Assignment
Reproduce the records word for word, from the first line to the line containing "You are a computer-use".

Provided records
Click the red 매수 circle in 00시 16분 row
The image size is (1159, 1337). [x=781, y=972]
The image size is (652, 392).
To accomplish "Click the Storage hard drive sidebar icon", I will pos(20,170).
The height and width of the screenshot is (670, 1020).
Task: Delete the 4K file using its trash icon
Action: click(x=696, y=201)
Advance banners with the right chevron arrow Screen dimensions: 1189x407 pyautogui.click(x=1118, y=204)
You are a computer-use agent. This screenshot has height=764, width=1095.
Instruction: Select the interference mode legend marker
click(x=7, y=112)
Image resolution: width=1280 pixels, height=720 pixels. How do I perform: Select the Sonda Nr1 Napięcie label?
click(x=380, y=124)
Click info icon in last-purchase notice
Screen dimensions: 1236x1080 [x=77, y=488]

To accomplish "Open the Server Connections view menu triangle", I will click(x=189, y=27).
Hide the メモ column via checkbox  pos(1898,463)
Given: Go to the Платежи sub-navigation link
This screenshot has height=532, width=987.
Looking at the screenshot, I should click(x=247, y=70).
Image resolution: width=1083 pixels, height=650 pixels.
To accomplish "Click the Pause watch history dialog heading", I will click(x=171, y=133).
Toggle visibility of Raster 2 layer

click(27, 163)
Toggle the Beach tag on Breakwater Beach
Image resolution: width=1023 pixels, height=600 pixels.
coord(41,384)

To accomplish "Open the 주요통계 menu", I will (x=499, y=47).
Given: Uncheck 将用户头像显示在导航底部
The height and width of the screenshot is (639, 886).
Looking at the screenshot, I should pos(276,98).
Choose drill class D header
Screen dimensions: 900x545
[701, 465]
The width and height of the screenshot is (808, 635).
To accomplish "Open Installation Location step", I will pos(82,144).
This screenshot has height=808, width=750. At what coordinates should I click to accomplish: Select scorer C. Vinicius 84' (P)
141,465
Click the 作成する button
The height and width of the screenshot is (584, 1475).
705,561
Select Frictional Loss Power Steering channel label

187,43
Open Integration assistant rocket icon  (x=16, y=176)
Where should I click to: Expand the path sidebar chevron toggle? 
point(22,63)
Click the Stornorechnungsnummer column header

Task answer
Click the red 매수 circle in 00시 16분 row
The image size is (1159, 1337). [x=781, y=972]
The image size is (652, 392).
To accomplish "Click the Storage hard drive sidebar icon", I will pos(20,170).
The height and width of the screenshot is (670, 1020).
Task: Delete the 4K file using its trash icon
Action: click(x=696, y=201)
Advance banners with the right chevron arrow Screen dimensions: 1189x407 pyautogui.click(x=1118, y=204)
You are a computer-use agent. This screenshot has height=764, width=1095.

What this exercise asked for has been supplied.